• _Directives_
[a] Repeat the part of the Beavertail hike description that begins at the words "Beavertail State Park (Blog" and stops after "featuring Beavertail Lighthouse.".
[b] Answer these from the Beavertail hike description:
(i) How long is the hike?
(ii) At which parking lot did the hike start?
(iii) How many miles is the drive from SR 138 to the park?

• _Page text_
Showing posts with label Rhode Island Hikes. Show all posts
Showing posts with label Rhode Island Hikes. Show all posts

Monday, August 12, 2019

Beavertail State Park (Blog Hike #759)

Trails: (unnamed)
Hike Location: Beavertail State Park
Geographic Location: south of Jamestown, RI (41.45181, -71.39946)
Length: 2.3 miles
Difficulty: 2/10 (Easy)
Date Hiked: July 2019
Overview: A loop hike around Beavertail Point featuring Beavertail Lighthouse.
Photo Highlight:

Directions to the trailhead: Jamestown occupies an island in Narragansett Bay that is reached by taking SR 138 west out of Newport or east out of Kingstown.  After reaching the island, go south on North Road, which becomes Beavertail Road in the center of Jamestown the town.  Drive a total of 5.6 miles from SR 138 to reach Beavertail Rd.’s end at Beavertail State Park.  I started my hike at parking lot #2, although this hike passes through all 4 of the park’s parking lots.  On warm weather weekends, you will need to park wherever you can find a space.

• _Dataset section_
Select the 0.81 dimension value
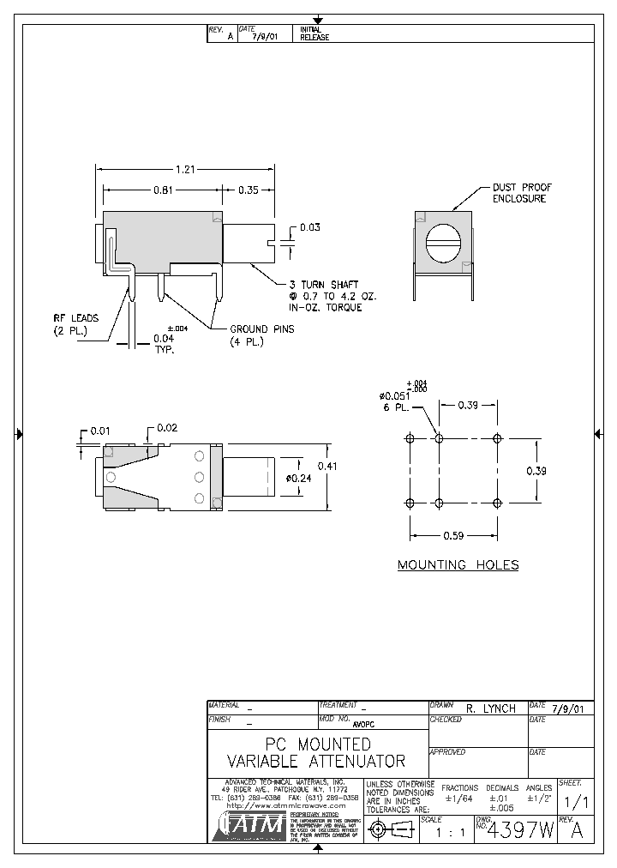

• _Response list_
[a]
Beavertail State Park (Blog Hike #759)

Trails: (unnamed)
Hike Location: Beavertail State Park
Geographic Location: south of Jamestown, RI (41.45181, -71.39946)
Length: 2.3 miles
Difficulty: 2/10 (Easy)
Date Hiked: July 2019
Overview: A loop hike around Beavertail Point featuring Beavertail Lighthouse.

[b]
(i) 2.3 miles
(ii) Parking lot #2
(iii) 5.6 miles